Sometimes the clearest perspectives on our own lives come from someone observing from the outside.
Recently, I had the chance to chat with the brilliant and engaging TMFritz on her podcast On The Human Spectrum. Our conversation was full of laughter, insight and was guided by her thoughtful and wide-ranging questions. The first of which was about my idea of “flirting with failure.”
Flirting with Failure comes from an online course I created about building physical balance. In the body, taking yourself to your edges of competency is essential to improving ability and capacity. For example, the more you avoid movements that are on the edge of your balance capability, the worse your balance becomes. It’s a hugely important and powerful concept.
But frankly, it seemed an odd place to start an interview.
No worries, though. I love talking about balance and I love the balance course and I was glad to talk about it.
And then, in some kind of interviewing sorcery, she turned the question on itself. She said, “I’m curious also how the idea of flirting with failure helped you grow your business.”
My brain did this little scrambly thing. “Wait. This was just a concept I use to teach a physical practice. And you’re asking me what now?”
I let my squirrely brain settle. Right away, I saw that the movement practice I’d originally trained in and taught for years was one full of rules and principles. You either got it right or you got it wrong. The practice offered crisp clarity about what it meant to succeed and fail. For my 30-something self, this felt safe. I knew exactly what I should – and should not – be doing.
Until it didn’t.
Until I started studying other modalities and exploring different practices. I saw that there were lots of ways to approach embodied movement. For more than a decade, I flirted with failure: bringing in different elements, language and approaches to encourage folks to move in and befriend their bodies.
And when COVID shut down the world, I officially disengaged from the original practice and started Nourishing Movement – including the technological leap to teaching online. (Which seems like nothing now since everybody does it but in March of 2020 it was like trying to jump to Mars.)

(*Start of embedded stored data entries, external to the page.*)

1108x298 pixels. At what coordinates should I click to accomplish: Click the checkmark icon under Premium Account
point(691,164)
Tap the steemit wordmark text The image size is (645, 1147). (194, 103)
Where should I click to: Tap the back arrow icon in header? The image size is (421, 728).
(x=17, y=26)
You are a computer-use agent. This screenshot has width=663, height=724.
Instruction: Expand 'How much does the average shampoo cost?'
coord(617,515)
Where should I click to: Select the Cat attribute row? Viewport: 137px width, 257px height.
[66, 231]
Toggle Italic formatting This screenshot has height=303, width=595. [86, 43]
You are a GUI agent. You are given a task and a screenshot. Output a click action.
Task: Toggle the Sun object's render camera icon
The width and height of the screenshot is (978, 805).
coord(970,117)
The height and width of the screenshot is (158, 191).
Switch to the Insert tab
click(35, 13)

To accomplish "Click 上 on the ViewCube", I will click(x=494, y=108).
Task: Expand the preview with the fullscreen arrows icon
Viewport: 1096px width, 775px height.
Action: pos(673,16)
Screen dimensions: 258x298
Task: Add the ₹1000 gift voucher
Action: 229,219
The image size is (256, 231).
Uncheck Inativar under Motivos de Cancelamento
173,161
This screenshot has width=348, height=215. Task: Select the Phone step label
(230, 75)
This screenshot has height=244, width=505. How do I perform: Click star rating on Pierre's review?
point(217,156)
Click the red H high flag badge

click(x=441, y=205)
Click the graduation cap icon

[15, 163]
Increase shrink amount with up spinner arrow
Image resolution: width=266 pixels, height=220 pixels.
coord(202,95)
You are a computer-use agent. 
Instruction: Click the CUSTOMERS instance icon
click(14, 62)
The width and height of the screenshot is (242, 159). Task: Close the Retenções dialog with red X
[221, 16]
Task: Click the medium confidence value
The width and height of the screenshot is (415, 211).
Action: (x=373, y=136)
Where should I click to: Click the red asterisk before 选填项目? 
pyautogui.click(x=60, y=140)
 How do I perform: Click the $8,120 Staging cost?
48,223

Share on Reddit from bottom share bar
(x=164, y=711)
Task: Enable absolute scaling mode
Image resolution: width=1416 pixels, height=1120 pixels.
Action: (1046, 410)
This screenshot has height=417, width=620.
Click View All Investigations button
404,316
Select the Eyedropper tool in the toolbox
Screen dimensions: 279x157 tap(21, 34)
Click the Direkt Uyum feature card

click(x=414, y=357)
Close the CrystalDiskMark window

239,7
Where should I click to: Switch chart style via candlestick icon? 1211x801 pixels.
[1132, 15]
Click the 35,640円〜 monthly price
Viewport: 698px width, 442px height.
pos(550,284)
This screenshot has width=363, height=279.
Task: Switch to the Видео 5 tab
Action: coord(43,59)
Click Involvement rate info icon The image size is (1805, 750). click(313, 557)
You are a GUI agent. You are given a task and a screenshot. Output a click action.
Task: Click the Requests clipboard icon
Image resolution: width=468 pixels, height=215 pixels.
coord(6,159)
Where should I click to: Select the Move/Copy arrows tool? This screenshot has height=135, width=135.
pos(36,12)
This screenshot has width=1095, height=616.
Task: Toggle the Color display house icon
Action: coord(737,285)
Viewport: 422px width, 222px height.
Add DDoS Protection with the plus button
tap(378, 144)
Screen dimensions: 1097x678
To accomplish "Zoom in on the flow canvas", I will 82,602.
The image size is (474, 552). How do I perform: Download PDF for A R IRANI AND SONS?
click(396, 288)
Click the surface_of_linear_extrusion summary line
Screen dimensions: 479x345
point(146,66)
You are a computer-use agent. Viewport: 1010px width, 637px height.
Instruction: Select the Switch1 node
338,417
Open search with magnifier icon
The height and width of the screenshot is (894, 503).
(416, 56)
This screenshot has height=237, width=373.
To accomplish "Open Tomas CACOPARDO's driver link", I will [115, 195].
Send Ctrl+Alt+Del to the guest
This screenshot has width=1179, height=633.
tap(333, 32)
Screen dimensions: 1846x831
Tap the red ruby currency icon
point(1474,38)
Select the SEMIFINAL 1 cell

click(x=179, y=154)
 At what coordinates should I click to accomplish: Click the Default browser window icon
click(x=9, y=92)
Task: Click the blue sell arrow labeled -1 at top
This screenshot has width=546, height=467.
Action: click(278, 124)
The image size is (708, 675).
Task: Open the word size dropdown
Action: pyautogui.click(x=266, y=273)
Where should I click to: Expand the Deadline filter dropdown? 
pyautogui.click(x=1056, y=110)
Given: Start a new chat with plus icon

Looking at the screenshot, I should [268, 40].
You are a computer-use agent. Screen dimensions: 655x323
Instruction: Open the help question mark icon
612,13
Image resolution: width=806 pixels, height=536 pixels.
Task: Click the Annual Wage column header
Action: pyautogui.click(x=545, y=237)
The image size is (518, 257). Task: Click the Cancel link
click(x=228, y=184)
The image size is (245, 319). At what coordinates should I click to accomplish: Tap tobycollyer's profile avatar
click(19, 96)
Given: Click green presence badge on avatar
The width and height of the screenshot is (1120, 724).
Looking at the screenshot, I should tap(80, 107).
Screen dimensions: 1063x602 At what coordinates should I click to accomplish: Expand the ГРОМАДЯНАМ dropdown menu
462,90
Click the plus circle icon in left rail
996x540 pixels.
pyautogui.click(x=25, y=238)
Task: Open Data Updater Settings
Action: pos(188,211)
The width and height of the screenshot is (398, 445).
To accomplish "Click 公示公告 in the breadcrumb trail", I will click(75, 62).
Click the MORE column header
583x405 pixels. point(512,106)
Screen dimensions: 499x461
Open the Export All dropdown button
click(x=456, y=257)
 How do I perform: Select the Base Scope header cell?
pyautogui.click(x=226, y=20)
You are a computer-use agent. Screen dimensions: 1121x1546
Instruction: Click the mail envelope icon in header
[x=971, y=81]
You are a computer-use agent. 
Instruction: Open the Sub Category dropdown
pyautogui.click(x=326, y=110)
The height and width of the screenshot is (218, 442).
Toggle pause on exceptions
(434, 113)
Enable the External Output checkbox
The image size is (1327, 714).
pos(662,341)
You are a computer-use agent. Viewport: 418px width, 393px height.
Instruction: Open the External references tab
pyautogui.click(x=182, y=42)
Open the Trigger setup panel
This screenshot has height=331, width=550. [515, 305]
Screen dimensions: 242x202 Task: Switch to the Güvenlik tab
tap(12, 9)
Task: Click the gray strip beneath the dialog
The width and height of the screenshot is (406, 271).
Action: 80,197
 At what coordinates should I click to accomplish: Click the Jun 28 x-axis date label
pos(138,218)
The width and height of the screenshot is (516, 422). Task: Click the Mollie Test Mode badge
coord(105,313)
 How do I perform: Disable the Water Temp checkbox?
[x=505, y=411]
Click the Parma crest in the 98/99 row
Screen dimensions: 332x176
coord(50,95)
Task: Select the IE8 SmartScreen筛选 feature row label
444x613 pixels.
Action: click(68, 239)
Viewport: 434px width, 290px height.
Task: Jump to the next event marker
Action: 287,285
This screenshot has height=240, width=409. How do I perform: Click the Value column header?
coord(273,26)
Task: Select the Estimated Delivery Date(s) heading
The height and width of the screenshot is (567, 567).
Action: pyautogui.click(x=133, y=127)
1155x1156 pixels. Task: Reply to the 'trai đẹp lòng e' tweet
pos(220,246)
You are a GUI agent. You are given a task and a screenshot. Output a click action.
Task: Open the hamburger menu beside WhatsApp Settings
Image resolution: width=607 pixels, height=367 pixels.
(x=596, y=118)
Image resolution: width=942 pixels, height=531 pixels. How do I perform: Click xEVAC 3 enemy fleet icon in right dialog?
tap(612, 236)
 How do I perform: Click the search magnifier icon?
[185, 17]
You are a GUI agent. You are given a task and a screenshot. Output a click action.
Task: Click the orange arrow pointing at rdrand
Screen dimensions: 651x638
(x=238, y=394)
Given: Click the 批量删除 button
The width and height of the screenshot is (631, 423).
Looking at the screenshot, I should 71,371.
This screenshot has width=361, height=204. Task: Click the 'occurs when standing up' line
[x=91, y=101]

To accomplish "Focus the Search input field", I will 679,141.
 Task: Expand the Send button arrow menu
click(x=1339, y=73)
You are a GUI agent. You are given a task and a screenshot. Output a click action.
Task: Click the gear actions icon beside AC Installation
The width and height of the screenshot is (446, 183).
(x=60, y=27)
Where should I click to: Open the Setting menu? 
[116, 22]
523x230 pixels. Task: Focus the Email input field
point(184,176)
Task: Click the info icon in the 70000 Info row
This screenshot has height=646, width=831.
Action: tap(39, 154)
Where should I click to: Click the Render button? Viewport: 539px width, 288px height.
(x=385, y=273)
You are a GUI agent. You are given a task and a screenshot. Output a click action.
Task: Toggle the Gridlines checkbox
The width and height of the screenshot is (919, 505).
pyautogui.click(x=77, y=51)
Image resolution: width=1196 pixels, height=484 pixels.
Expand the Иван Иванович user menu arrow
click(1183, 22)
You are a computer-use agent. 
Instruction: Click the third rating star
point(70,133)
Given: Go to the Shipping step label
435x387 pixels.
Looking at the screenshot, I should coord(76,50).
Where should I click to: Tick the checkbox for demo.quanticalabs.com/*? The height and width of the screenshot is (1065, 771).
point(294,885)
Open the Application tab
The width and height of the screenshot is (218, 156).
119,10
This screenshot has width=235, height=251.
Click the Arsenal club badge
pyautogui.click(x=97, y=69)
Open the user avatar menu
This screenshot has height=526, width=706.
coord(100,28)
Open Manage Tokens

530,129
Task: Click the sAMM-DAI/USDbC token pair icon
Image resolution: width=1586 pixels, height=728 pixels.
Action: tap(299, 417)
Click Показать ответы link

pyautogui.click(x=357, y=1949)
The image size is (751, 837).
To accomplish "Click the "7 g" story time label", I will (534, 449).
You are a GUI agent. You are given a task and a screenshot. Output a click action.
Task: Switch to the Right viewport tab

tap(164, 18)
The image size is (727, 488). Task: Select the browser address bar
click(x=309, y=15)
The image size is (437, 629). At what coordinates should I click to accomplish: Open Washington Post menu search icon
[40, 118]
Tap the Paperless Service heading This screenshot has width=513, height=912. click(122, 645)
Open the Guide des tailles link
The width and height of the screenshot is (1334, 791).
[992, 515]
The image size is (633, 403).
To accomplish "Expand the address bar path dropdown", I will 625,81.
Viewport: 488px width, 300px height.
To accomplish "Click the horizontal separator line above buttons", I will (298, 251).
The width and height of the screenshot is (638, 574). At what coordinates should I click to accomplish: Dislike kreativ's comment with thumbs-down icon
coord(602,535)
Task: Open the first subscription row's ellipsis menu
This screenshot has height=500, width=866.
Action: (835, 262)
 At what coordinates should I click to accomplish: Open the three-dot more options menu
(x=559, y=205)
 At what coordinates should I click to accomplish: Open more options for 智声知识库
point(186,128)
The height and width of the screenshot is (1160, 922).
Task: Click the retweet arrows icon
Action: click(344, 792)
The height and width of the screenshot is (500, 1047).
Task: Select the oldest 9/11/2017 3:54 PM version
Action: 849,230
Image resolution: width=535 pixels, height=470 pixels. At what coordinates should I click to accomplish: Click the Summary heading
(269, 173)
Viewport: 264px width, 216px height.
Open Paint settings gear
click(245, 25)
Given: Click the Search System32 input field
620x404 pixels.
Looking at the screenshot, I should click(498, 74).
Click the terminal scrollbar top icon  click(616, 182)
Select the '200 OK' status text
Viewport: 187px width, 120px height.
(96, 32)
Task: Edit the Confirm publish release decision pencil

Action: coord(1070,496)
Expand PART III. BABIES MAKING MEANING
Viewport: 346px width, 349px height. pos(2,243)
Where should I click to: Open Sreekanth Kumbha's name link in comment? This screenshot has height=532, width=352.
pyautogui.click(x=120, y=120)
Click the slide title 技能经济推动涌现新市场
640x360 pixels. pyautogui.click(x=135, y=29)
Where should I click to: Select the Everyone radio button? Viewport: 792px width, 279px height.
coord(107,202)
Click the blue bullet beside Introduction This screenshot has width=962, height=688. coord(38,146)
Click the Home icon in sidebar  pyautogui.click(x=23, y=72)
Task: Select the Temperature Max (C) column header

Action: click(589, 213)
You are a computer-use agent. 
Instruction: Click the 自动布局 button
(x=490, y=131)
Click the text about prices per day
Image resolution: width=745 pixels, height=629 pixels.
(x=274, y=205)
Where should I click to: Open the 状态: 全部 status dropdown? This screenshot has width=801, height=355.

So yeah, my work has evolved over two decades in a series of failure flirtings.
Our conversation then wended its way to how I, as a born and bred New Englander, ended up living in Charlottesville, Virginia. Again, a surprising question, the answer to which was rooted in failure.
The choice to move to Charlottesville was one I felt I didn’t even make. The publishing company I worked for started to collapse, a whole swath of us got laid off, and I looked all over Boston for a job. When I got an offer in Charlottesville, I didn’t even consider it … until some mysterious something from somewhere nudged me to say yes. I had no idea why. It was a decision that felt like a mistake, borne of the failures of the company and my own job search – and it was one of the best I ever made.
Don’t even get me started about the two books and the art I make. Good gravy, they have been just a long string of failure flirting.
Now my work focuses on embodiment as we live longer. If we want to live dynamic, engaged lives, we have to be willing to flirt with failure. Not just in our movement -- like in balance -- but in everything.
Our bodies change, our relationships change, our preferences, curiosities and abilities change. One approach is to keep doing things that are familiar and comfortable. Those are great for keeping us grounded and relaxed. But just like challenging the body’s balance by nudging the edges of comfort, creating rich dynamic lives in the midst of life’s changes requires that we try things and mess them up and then play with something else.
Sometimes the clearest perspectives on our own lives come from someone observing from the outside. A thousand thanks to TMFritz for a delicious conversation that helped me see how flirting with failure led me to some of the bestest bits.